Chemotherapy tablets: the choice of the future

Published: 27-Mar-2017

The argument for oral chemotherapy to be presented at Utrecht University, the Netherlands, 29 March 2017, 2:30pm

On Wednesday 29 March 2017, Dutch researcher Emilia Sawicki will be arguing in favour of orally administered chemotherapy against intravenous ones, using her own research, at Utrecht University, the Netherlands.

Sawicki will describe one of the anticancer medicines for which she developed a tablet formulation, the widely-used drug docetaxel.

The formulation is a tablet which is made as a “solid dispersion” and was co-developed by Sawicki at the Slotervaart Medical Centre and the Netherlands Cancer Institute, Antoni van Leeuwenhoek Hospital, Amsterdam.

The discovery has already progressed to an advanced stage in the clinical development. Shortly, a clinical trial will be opened at several Dutch hospitals where patients with prostate cancer will be treated with the solid dispersion tablet of docetaxel.

Anticancer medicines are increasingly used as capsules or tablets. Oral medicines are more patient-friendly than the traditional way of administration the chemotherapy as an intravenous infusion.

As a solid form, docetaxel and paclitaxel are not well absorbed in the blood. They are broken down by enzymes.

Patients can take the medicine at home as a tablet and no longer have to travel to a hospital to receive chemotherapy. One of the requirements is that the anticancer medicine dissolves in water, then effectively taken up in the blood.

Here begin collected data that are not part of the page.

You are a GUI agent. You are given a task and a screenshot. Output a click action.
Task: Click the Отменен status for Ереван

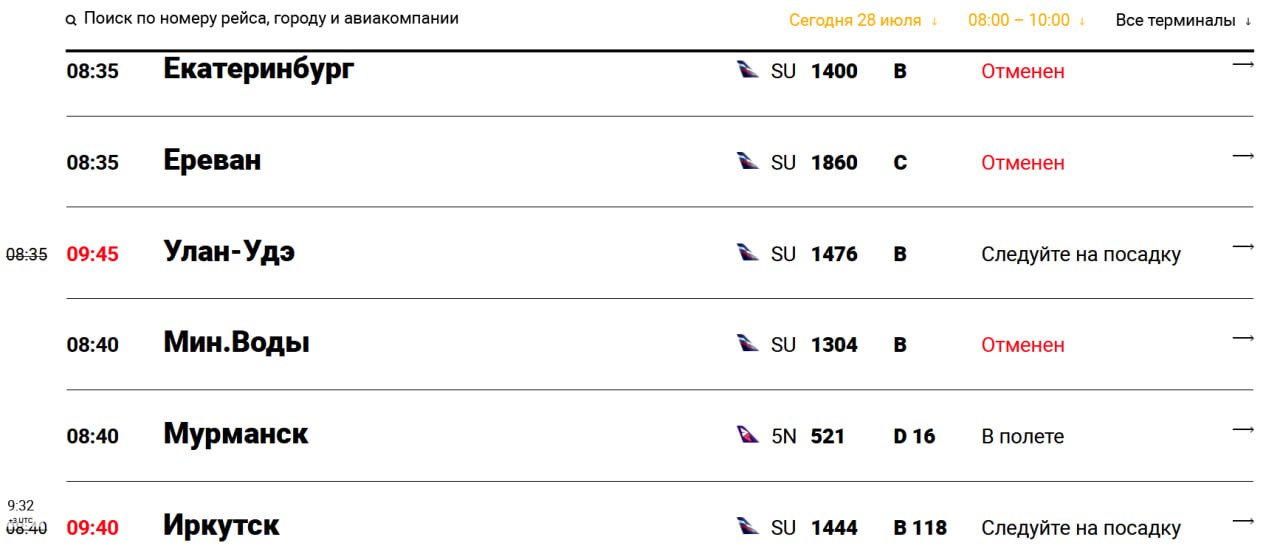click(x=1022, y=162)
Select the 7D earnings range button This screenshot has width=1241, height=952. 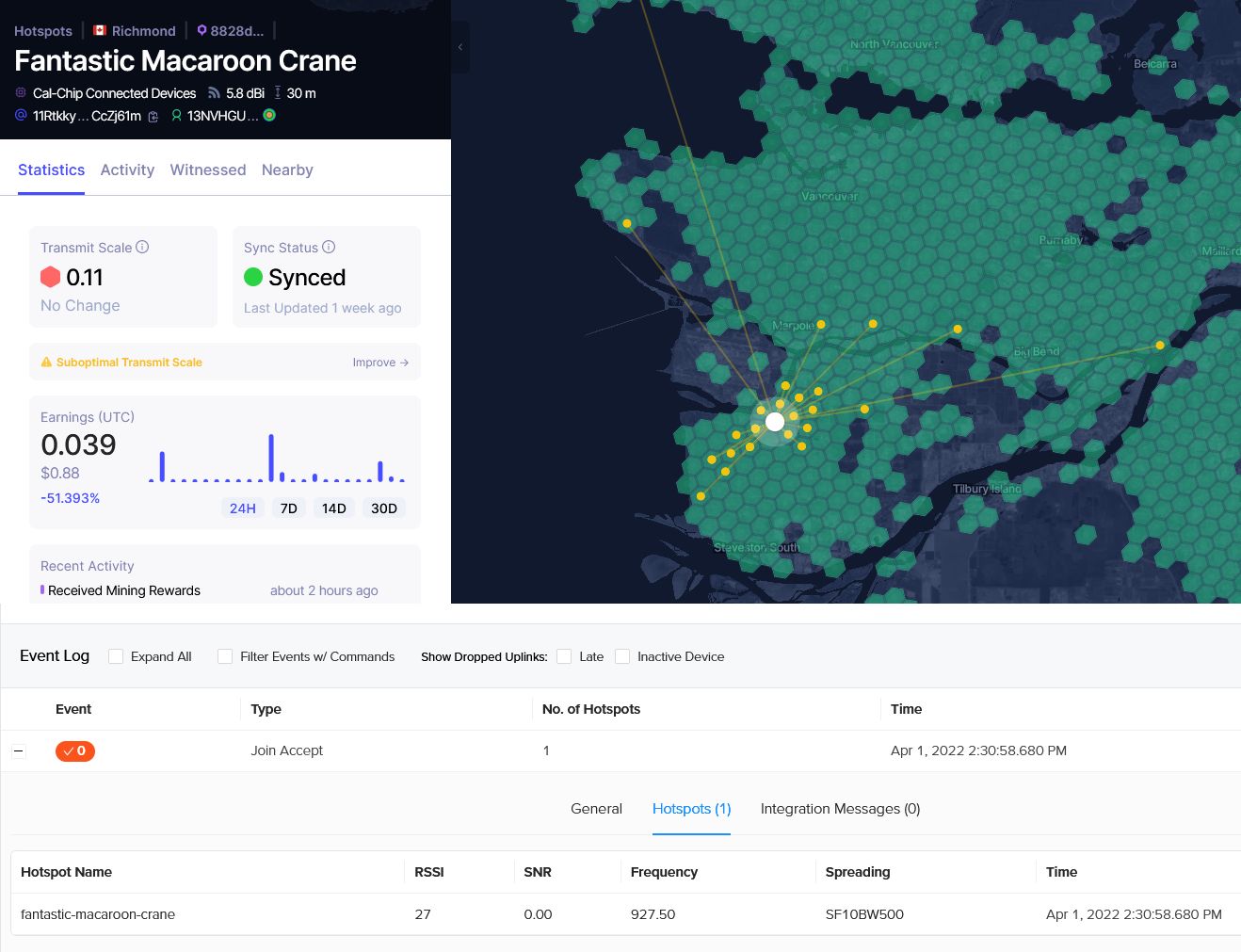[289, 508]
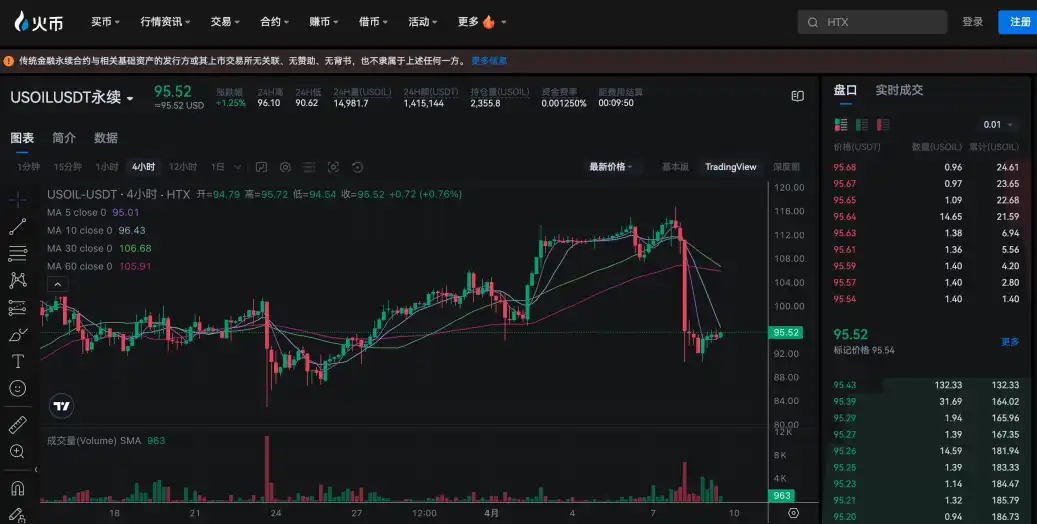
Task: Select the ruler measure tool
Action: [17, 424]
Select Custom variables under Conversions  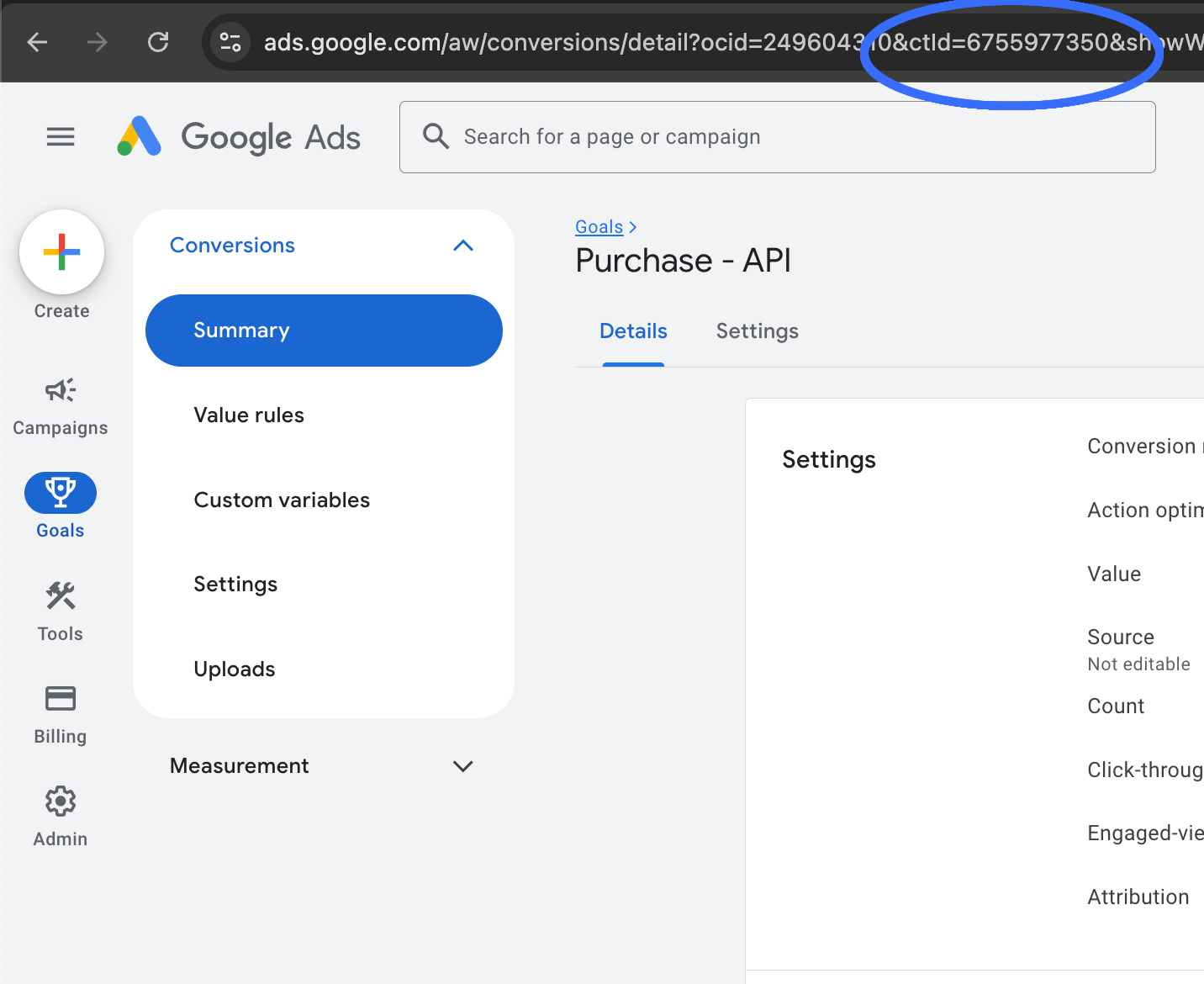282,500
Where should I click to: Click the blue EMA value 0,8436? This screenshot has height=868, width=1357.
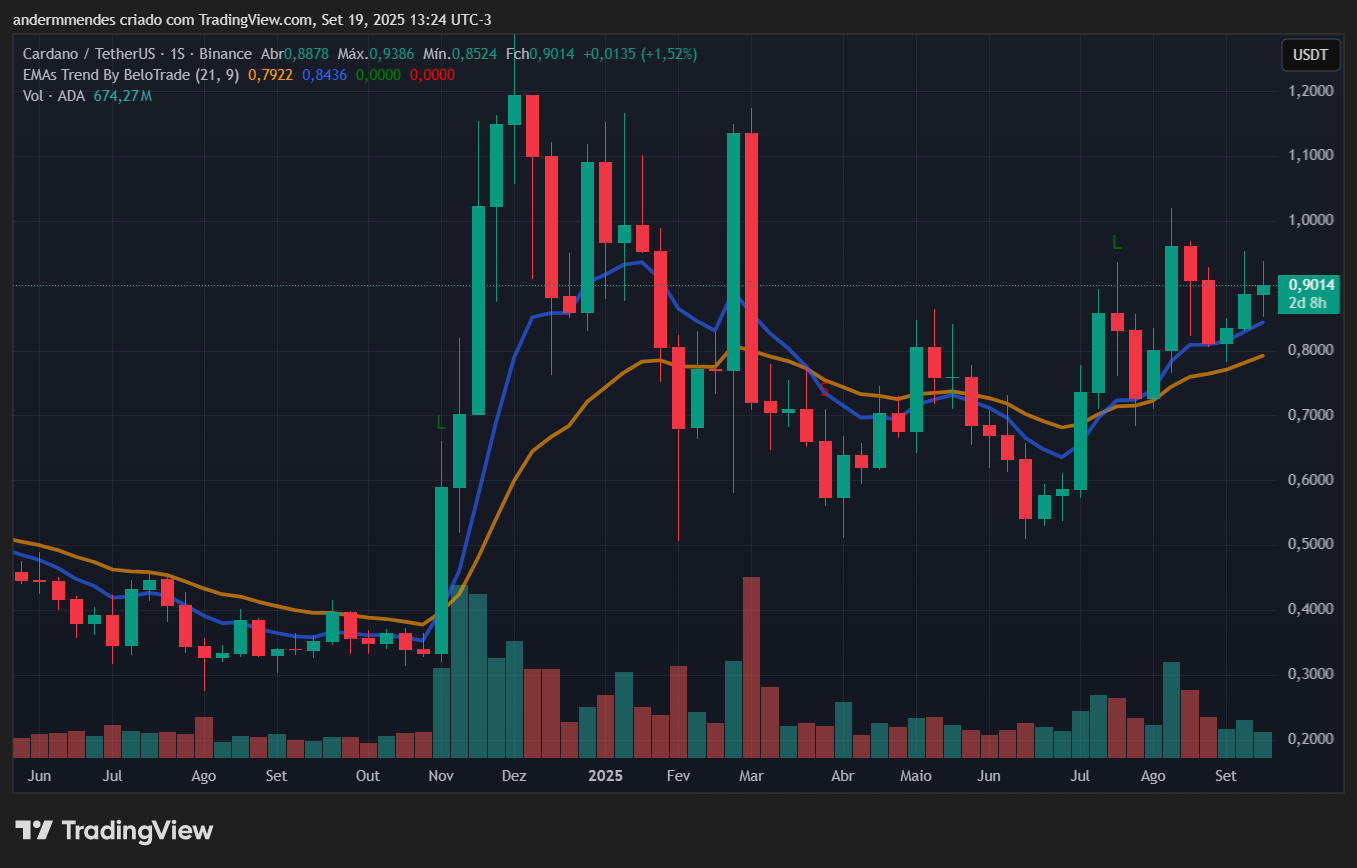pyautogui.click(x=323, y=75)
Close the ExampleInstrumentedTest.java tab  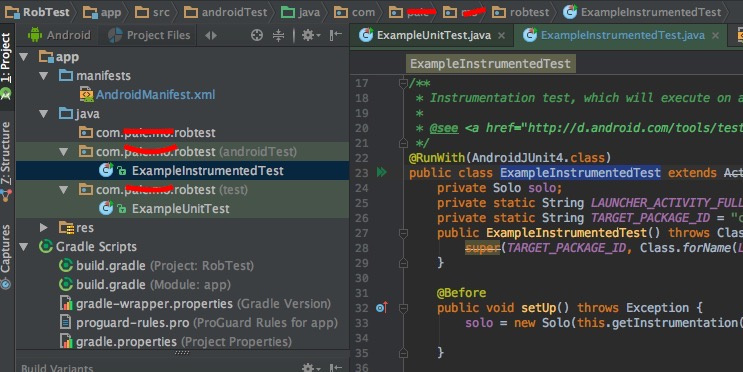[x=716, y=36]
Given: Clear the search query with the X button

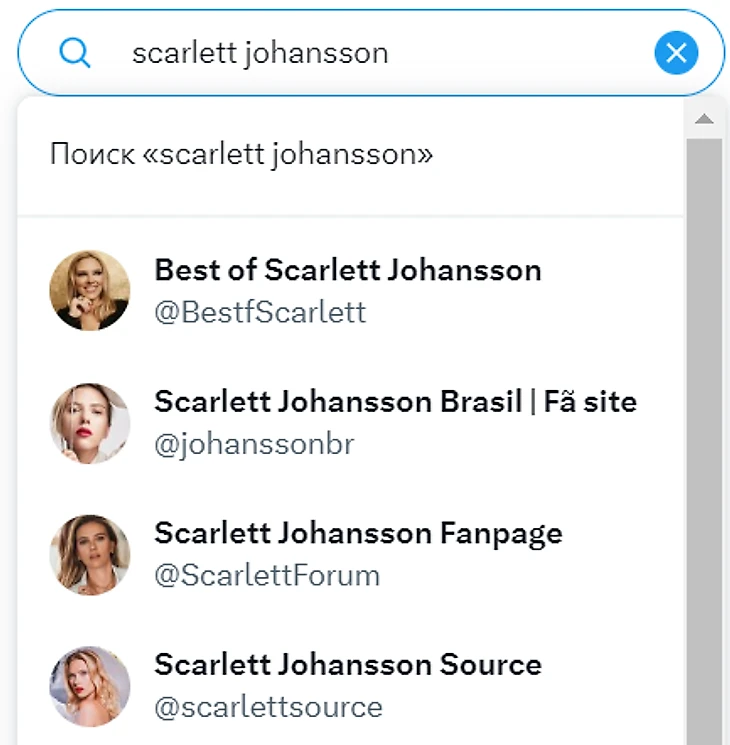Looking at the screenshot, I should point(676,53).
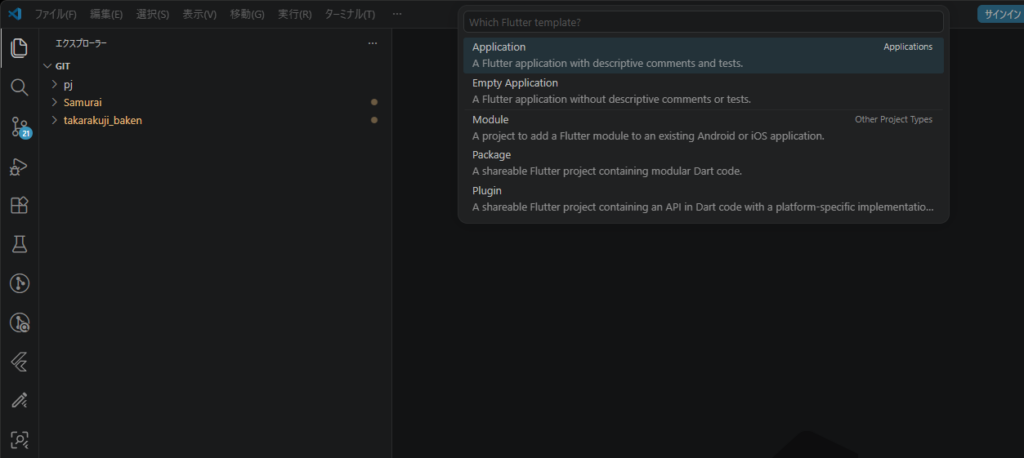Click the VS Code logo icon
The width and height of the screenshot is (1024, 458).
pyautogui.click(x=14, y=14)
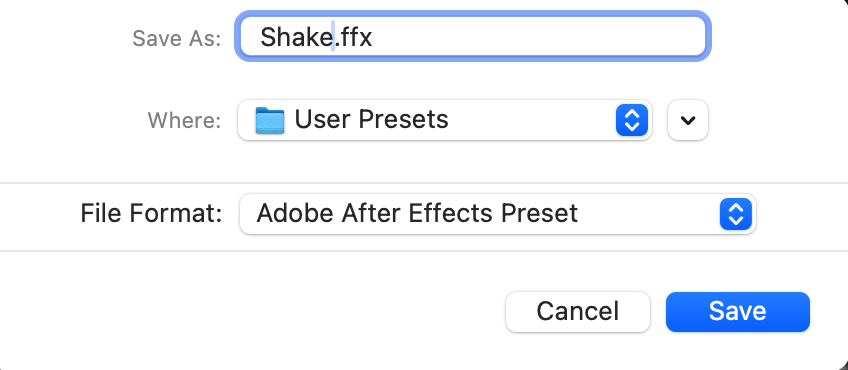Image resolution: width=848 pixels, height=370 pixels.
Task: Click the text cursor after Shake
Action: tap(333, 36)
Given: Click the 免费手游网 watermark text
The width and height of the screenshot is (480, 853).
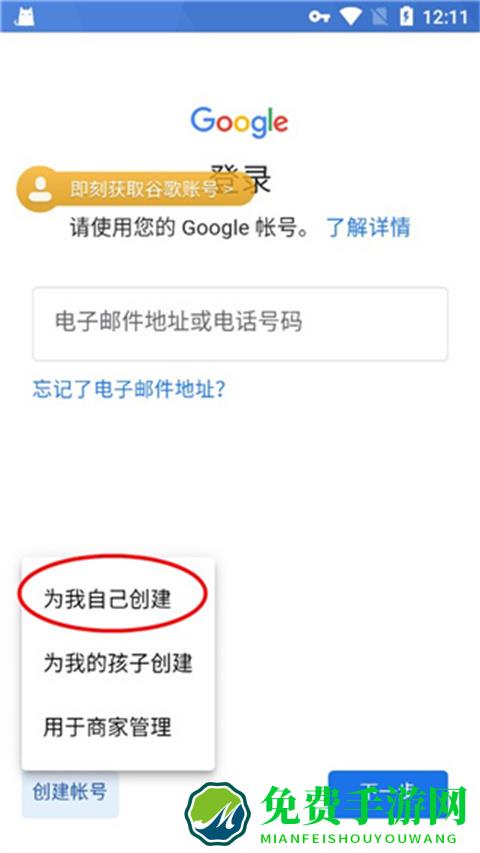Looking at the screenshot, I should [x=364, y=807].
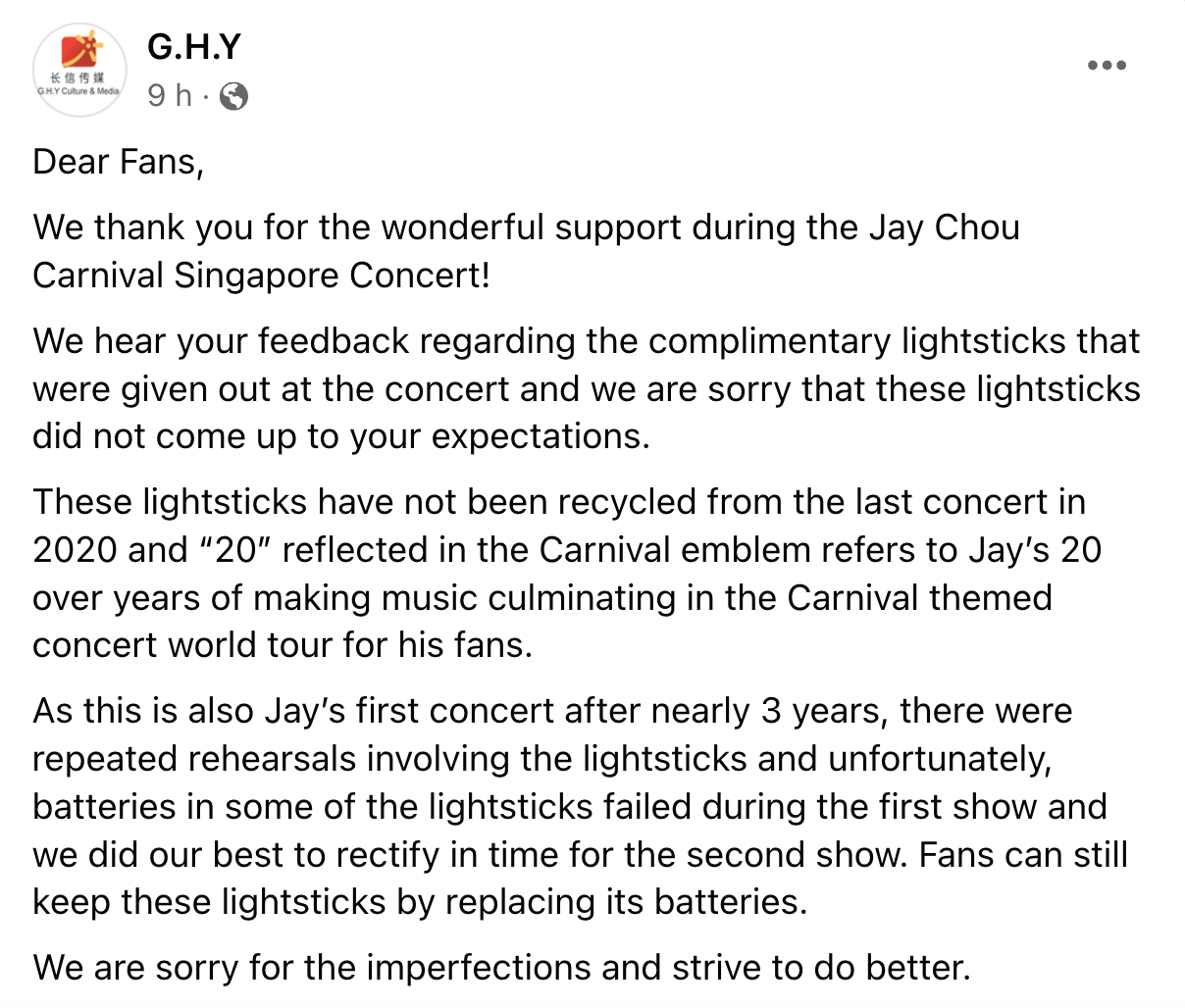Click the line ending "your expectations."

coord(341,436)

Dissolution is better if a “solid dispersion” is used, i.e., a mixture of tiny particles of powdered medication. These dissolve faster and better in water than larger particles, such as crystalline powders.

In her doctoral thesis “Solid dispersions in oncology: a solution to solubility-limited oral drug absorption”, Sawicki describes a new production method for solid dispersions of docetaxel and paclitaxel, two anticancer medicines that are often prescribed to patients with prostate cancer, breast cancer and lung cancer.

As a solid form, docetaxel and paclitaxel are not well absorbed in the blood. This is because they are very poorly soluble in water and are broken down by enzymes in the gastrointestinal tract and liver.

Solid dispersions dissolve faster in water than larger particles … they are then effectively absorbed in the blood.

The solid dispersion method increases the dissolution of docetaxel and paclitaxel 40–100 times and when co-administered with enzyme inhibitor ritonavir, these anticancer medicines are then effectively absorbed in the blood.

Moreover, the production method for the solid dispersion tablet of docetaxel is suitable to supply the medicine on a large scale, making it possible to conduct large clinical trials.

Sawicki also used the solid dispersion technique to develop a tablet formulation of elacridar, a medicine predominantly used in studies focusing on brain tumours, as elacridar promotes the absorption of other anticancer medicines in the brain.

Amsterdam-based biopharmaceutical company Modra Pharmaceuticals will shortly launch several clinical trials with the solid dispersion tablet of docetaxel.


Emilia Sawicki will be speaking at Utrecht University, the Netherlands, Wednesday 29 March 2017 at 2:30pm.